Are there any general metrics around the number of items that can - on average - be pulled across the interface with Millennium? Realizing that it depends on a number of factors -- I'm just looking for a general ballpark figure. Is it thousands per minute?

Todd Tomlinson
Managing Partner
Aha Consulting

Todd,
It does, indeed, depend on a number of factors. The primary factor being whether you configure Locum to use pcntl or not. And if you do configure Locum to use it, how many child processes you let it run. Out of the box, the sample configuration file is set to 10 which is what we use here in Darien.

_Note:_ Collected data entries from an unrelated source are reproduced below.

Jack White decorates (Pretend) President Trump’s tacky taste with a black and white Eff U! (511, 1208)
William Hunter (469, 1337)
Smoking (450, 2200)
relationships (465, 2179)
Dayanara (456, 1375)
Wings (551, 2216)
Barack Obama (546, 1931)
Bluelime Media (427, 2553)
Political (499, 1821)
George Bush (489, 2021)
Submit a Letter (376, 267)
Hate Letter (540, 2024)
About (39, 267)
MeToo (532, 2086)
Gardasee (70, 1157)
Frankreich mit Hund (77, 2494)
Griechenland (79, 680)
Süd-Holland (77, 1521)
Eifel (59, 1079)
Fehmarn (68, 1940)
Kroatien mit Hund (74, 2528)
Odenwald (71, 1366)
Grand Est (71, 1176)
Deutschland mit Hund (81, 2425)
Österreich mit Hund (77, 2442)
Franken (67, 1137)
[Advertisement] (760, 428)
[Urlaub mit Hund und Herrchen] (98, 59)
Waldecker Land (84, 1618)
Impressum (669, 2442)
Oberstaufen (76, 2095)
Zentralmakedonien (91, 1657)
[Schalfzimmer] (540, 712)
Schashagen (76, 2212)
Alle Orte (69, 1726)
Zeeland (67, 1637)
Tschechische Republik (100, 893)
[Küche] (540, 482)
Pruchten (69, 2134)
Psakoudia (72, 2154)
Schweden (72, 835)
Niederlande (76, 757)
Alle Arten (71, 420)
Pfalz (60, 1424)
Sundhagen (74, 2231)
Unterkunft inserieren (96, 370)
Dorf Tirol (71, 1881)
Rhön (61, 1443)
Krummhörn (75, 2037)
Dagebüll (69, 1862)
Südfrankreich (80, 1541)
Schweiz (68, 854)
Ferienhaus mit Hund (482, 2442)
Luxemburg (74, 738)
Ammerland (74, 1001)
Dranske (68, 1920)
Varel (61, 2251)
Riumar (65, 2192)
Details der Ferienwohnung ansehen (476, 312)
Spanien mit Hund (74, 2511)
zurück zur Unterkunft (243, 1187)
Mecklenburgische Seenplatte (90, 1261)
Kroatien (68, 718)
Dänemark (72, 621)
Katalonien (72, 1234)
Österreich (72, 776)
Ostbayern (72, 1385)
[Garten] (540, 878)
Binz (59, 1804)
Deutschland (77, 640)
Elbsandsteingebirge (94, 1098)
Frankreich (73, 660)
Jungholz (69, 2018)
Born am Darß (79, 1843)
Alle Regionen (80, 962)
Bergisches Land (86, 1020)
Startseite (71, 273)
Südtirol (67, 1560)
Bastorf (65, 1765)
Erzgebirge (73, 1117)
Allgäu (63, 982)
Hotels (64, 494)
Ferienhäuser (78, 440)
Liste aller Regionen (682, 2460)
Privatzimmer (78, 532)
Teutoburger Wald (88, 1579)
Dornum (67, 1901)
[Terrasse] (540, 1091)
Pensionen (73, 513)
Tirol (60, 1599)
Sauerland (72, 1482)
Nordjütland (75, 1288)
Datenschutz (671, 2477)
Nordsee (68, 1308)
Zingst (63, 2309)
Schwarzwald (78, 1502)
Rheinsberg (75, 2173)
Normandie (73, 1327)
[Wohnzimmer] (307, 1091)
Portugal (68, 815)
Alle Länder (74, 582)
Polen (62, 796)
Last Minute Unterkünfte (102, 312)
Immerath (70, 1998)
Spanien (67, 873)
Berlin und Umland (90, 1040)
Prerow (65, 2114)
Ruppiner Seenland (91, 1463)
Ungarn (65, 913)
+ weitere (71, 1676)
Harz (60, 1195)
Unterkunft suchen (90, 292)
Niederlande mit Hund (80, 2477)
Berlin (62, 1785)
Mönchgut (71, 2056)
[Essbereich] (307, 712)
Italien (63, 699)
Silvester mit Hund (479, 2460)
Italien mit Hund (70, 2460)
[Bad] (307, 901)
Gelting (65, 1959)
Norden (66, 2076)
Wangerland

The other major factor in harvest speed is whether you choose to use Syndetics and/or Amazon for cover images. Amazon is very fast, but Syndetics image URL harvesting can make your harvest take up to 15X longer. That's because 1) Syndetics is horribly slow and 2) the Syndetics API may indicate that a cover image exists for an ISBN, but I found that in many, many cases, their cover image is just a 1x1 GIF. So if you enable Syndetics, the harvester downloads the cover image and analyzes its dimensions so that it can weed out all bad ones. That adds a LOT of time.

Beyond that, the harvest speed depends on how well your Innovative server performs. To give you an idea of performance on our servers, we have a older DEC Alpha in the III side and we can pull over 100K-150K records per hour (without covers). We'll be upgrading our hardware soon and I'll be interested to see how performance improves.